The Seven Year Itch is a perfect summer movie, perhaps best-known for the iconic scene in which Marilyn stands above a subway grating, her white halter dress (designed by Travilla) blowing in the air.
However, it’s easy to forget the other designs worn by Marilyn in the movie, which are still influencing fashion today. GlamAmor takes a look at the ultra-modern style and colourful aesthetic of The Seven Year Itch.

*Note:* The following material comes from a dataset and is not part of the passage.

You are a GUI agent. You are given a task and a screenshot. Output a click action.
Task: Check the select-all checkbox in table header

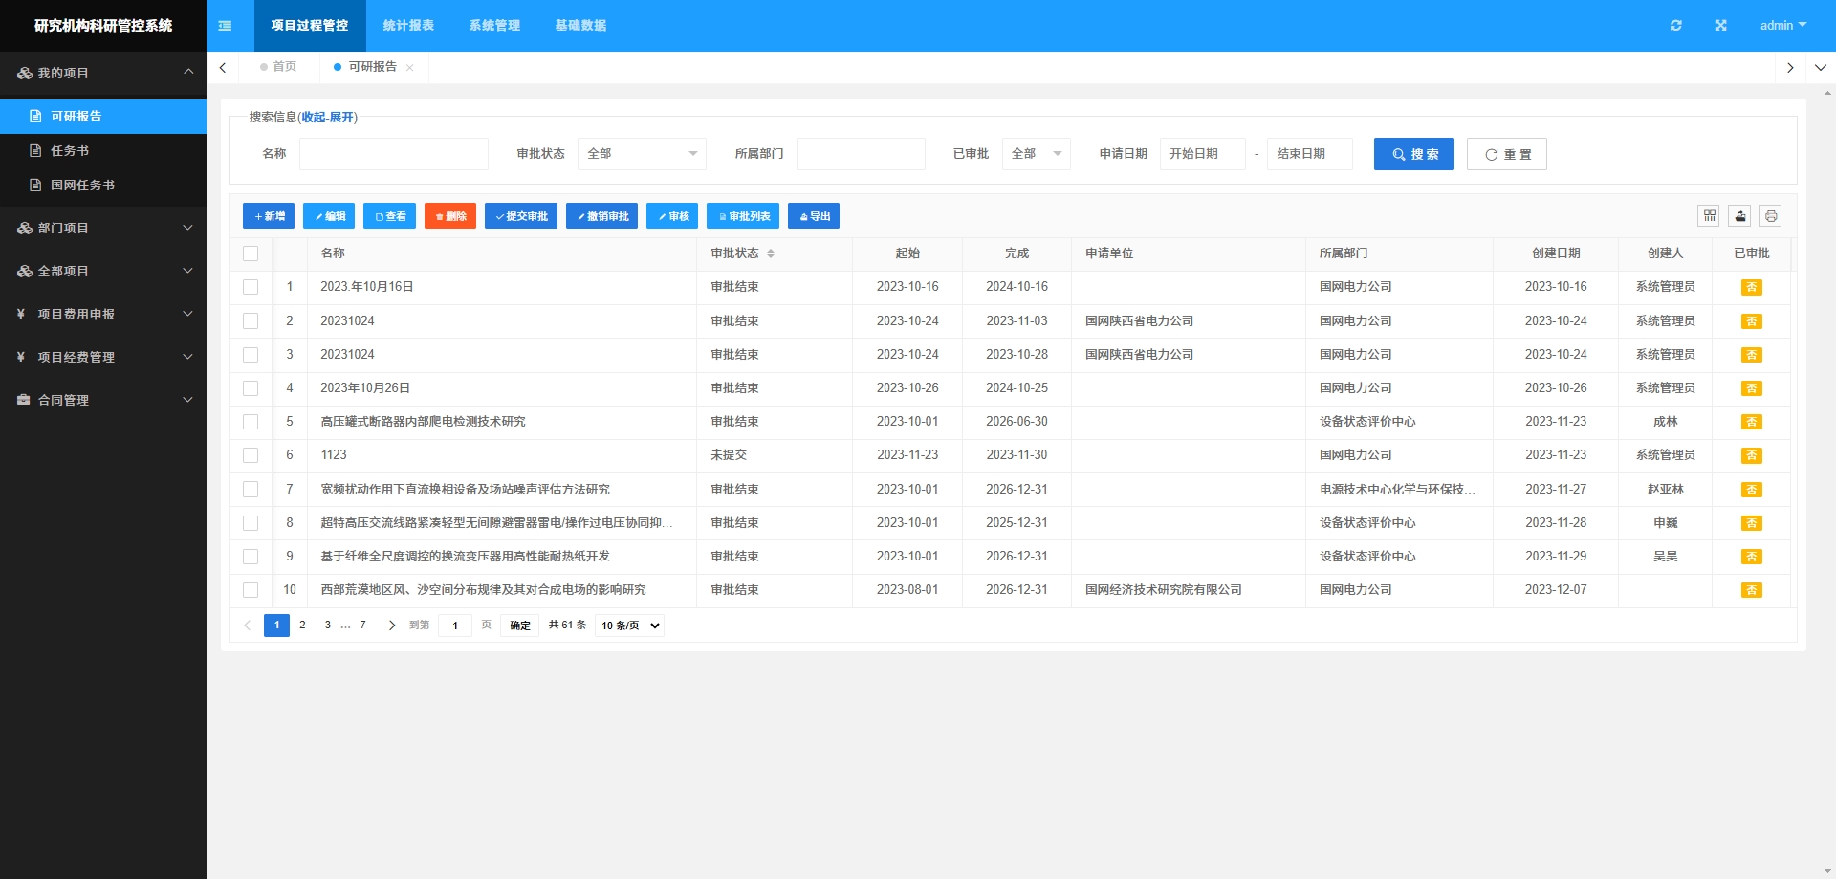[251, 253]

“Seven Year Itch is a Style Essential from the very beginning…the opening credits are done by the great Saul Bass. Saul did the graphic design and iconic opening title sequences for many of Hollywood’s greatest directors, including Otto Preminger and Stanley Kubrick. He also changed graphic design by evolving from static credits to kinetic ones such as those he created for Alfred Hitchcock in Vertigo (1958), North by Northwest (1959), and Psycho (1960). Martin Scorcese grew up admiring Saul’s work so much that he asked him (and wife Elaine) to create the most innovative of Scorcese’s opening credits, from Good Fellas (1990) to Casino (1995). Sadly, Seven Year Itch is the only time that Bass worked with director Billy Wilder.
I frequently discuss the importance of costume design and style to the longevity of classic film and The Seven Year Itch is a prime example. It is not the screenplay or directing that keep people watching this film; even screenwriter-director Billy Wilder was not a fan of the final script since it had to be altered so significantly from George Axelrod’s original play to suit the censors. The appeal of The Seven Year Itch is not entirely about Marilyn either since there are other movies of hers that are not as memorable. Instead, it is the iconic costume design–custom made for her and her character–and overall style of the film that attracts audiences and prompts them to watch it again and again. I speak from experience.”